Effect of a Pre-Paid Incentive on Response Rates to an Address-Based Sampling (ABS) Web-Mail Survey

Z. Tuba Suzer-Gurtekin Institute for Social Research, University of Michigan

Mahmoud Elkasabi ICF International

Mingnan Liu SurveyMonkey

James M. Lepkowski Institute for Social Research, University of Michigan

Richard Curtin Institute for Social Research, University of Michigan

Rebecca McBee Institute for Social Research, University of Michigan


The effects of incentives on response rates, web completion rates, and demographic and socioeconomic characteristics were investigated in a randomized experiment for a general population economic attitude survey. The experiment was conducted in two groups: (1) fresh cases from address-based sampling (ABS) postal addresses and (2) recontact cases that were interviewed six months ago. The prepaid cash incentive condition was crossed with a set of Web-Mail survey contact strategies. While the fresh cases were contacted by Web-Mail concurrent or web-intensive contact strategies, the recontact cases were contacted by mail, concurrent or web-intensive contact strategies. Overall findings showed that incentives increased average response propensity without changing the covariance component of the nonresponse bias given the comparisons on a set of demographic and socioeconomic characteristics by the incentive condition. While the prepaid cash incentives significantly increased the web completion rates in the web intensive contact strategy for the fresh sample, they had a reversed effect in the concurrent strategy for the recontact sample.

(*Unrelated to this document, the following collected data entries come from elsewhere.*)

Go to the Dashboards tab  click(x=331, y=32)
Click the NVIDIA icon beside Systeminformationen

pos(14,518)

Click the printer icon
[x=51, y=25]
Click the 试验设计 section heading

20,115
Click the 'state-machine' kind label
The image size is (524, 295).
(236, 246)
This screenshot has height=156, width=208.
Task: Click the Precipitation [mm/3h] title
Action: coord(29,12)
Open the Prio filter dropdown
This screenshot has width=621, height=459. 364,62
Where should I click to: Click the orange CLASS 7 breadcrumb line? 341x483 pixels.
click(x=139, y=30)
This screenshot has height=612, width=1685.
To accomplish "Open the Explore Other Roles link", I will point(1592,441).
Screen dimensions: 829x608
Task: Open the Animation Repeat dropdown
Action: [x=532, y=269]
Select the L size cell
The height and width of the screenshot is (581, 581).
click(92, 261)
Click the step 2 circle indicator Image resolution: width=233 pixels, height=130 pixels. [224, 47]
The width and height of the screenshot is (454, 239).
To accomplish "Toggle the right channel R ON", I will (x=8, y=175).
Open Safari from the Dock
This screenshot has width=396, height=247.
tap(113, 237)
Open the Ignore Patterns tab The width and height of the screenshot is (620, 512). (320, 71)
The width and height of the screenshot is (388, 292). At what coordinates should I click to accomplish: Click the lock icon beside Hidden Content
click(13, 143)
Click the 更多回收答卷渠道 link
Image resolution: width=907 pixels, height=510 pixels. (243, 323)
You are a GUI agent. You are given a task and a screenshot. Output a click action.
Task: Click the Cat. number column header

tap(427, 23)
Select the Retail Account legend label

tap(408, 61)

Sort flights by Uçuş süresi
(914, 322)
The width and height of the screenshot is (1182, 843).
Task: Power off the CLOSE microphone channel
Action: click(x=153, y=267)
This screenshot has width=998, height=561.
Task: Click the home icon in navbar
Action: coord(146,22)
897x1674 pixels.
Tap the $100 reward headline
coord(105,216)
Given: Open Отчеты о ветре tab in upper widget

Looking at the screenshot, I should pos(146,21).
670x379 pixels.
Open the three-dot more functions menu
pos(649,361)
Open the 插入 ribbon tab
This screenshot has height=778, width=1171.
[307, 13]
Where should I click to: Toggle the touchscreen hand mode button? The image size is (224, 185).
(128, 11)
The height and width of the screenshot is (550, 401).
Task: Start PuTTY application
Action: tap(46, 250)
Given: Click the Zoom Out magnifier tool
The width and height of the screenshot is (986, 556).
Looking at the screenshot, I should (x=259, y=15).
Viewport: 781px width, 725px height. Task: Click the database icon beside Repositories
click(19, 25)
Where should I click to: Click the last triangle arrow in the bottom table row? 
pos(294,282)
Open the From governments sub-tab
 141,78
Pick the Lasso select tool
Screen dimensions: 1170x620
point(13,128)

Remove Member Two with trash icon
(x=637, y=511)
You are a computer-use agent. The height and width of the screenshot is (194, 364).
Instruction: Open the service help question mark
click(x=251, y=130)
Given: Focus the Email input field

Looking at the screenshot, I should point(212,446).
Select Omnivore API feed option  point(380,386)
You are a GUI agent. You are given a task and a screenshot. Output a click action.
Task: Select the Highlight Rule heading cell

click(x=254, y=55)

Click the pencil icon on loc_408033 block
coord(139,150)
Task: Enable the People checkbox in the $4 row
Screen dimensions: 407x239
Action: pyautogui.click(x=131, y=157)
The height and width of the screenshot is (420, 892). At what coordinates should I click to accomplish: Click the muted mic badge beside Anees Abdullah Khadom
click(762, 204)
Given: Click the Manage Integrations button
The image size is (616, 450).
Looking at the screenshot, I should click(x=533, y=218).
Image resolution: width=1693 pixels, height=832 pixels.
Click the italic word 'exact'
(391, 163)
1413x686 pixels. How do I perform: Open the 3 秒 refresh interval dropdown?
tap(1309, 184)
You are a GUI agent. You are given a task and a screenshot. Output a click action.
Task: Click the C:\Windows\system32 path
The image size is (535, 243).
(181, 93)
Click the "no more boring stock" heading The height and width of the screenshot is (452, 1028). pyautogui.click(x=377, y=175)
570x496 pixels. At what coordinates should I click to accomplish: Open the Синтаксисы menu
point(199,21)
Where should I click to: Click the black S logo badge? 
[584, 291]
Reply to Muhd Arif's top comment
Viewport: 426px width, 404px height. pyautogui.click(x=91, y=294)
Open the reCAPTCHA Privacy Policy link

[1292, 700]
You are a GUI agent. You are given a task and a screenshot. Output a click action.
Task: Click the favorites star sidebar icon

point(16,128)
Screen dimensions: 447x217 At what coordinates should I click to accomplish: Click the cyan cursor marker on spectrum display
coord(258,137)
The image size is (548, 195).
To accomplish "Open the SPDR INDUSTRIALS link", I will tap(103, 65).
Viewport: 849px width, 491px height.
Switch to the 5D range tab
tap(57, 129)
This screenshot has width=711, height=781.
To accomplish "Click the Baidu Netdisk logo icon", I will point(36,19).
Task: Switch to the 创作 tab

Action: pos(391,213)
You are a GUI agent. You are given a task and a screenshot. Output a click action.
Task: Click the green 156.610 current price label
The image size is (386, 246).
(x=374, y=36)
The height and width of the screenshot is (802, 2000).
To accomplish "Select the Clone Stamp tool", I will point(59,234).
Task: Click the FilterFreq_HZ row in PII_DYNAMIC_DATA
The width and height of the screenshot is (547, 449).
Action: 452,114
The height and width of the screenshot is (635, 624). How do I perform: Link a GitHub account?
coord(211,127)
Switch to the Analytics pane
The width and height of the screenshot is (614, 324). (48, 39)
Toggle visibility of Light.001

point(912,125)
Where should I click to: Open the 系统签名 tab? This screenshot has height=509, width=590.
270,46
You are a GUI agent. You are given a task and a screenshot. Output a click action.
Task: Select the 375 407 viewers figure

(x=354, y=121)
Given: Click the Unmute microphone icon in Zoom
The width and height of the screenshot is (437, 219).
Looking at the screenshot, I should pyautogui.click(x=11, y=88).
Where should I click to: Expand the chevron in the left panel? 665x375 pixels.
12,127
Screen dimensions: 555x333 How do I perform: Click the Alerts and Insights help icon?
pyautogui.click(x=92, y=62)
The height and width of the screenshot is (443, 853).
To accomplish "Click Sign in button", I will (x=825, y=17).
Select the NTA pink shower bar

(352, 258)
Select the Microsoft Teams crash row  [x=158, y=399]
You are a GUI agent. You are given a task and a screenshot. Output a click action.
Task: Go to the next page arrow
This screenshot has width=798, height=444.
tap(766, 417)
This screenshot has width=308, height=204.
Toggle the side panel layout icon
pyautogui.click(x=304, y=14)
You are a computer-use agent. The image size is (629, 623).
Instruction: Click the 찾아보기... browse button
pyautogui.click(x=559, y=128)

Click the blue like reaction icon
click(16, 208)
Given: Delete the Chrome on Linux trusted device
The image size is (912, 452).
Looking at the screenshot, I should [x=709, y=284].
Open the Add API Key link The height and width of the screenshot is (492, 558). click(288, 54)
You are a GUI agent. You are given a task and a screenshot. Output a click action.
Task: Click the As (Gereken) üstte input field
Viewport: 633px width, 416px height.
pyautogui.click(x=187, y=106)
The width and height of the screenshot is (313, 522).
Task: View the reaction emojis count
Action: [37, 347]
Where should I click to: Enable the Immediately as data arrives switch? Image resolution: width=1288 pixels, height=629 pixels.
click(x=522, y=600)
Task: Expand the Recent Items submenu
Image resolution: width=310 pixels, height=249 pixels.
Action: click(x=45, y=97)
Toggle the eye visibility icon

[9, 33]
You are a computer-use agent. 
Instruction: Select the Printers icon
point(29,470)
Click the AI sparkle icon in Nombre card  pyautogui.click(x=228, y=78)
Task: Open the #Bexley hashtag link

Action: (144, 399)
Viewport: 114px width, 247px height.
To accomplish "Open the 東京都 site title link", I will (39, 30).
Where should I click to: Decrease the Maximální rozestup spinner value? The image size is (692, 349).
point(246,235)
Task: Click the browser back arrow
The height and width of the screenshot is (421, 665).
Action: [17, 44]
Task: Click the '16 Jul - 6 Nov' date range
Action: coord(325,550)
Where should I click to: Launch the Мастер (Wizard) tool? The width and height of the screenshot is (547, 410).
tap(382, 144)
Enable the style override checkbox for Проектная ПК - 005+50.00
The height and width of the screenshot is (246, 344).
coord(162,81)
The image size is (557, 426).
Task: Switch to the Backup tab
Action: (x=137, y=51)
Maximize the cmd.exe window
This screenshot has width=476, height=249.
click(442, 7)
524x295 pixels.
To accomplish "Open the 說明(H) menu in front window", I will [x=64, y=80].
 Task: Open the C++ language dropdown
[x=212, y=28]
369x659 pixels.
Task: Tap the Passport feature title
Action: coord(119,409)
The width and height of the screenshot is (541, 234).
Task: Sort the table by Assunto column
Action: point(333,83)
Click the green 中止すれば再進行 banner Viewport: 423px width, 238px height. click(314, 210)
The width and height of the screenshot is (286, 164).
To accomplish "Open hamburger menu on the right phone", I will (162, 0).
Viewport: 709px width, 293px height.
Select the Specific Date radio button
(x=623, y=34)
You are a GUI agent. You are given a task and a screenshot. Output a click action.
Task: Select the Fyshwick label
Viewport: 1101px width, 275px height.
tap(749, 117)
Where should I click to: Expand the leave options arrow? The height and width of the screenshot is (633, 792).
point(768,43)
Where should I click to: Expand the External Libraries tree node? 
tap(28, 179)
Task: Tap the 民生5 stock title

The University of Michigan’s Surveys of Consumers (SCA) tested the effect of a set of design variations on response rates in address-based sampling (ABS) mail and Web-Mail surveys in monthly experiments between March 2011 and April 2012. In this paper, we report findings from a selected set of experiments focusing on the effect of prepaid cash incentives in the ABS Web-Mail surveys for a general population. The selected set of findings includes response rates, proportion of completed interviews by web (web completion rates), and demographic and socioeconomic characteristics of respondents by the experimental groups.



The SCA is a monthly telephone survey that follows a rotating panel survey design (Curtin 1982). Each monthly sample is composed of 300 fresh and 200 recontact cases. The SCA targets household heads 18 years and older in the contiguous United States. In addition to the random digit dialing (RDD) sampling telephone interviews, postal addresses from the U.S. Postal Service Computerized Delivery Sequence File were contacted in a set of monthly mail survey experiments. Further information on the SCA can be found on https://data.sca.isr.umich.edu/.

In September and October 2011, monthly fresh samples of 1,500 postal addresses were randomized to concurrent and web-intensive contact strategies. In these two Web-Mail contact strategies, the respondents were allowed to complete either a web or a paper questionnaire. In addition to the fresh samples, a total of 507 respondents who completed the interview six months ago were randomly assigned to be recontacted by one of the three strategies: mail, Web-Mail concurrent, or Web-Mail web-intensive. Under the assumption that monthly differences are not related to the outcomes of interest and contact strategies, prepaid incentive and no incentive conditions were assigned to September and October samples, respectively (see Figure 1).

Figure 1 Study flow diagram.


In both the mail only and the Web-Mail, the mailing protocol consisted of five mailings which are seven days apart as follows: (1) advance letter, (2) paper questionnaire package, (3) nonresponse follow-up: postcard reminder, (4) nonresponse follow-up: replacement paper questionnaire package, and (5) nonresponse follow-up: second postcard reminder. In the Web-Mail design, the invitation package included letters with a Uniform Resource Locator (URL) and a custom id for the sample units to use to complete the web survey if they choose to do so. While in the concurrent design, the web survey invitation was included concurrently with the paper questionnaire package, the web response option was included in the advance letter in the web-intensive design. When incentives were offered to the prepaid cash incentive group, a 5 USD cash incentive was included when a web survey and/or paper questionnaire invitation was included the first time. The advance letter in the web-intensive contact strategy mentioned a forthcoming paper questionnaire.

Analysis Plan

Between the incentive and no incentive groups, we compared the following: response rates, web completion rates, and demographic and socioeconomic characteristics. The comparisons included the differences by the contact strategy for both fresh and recontact cases. In addition, we explored the differences between the incentive and no incentive groups, specifically for the recontact cases, in terms of the SCA baseline scores.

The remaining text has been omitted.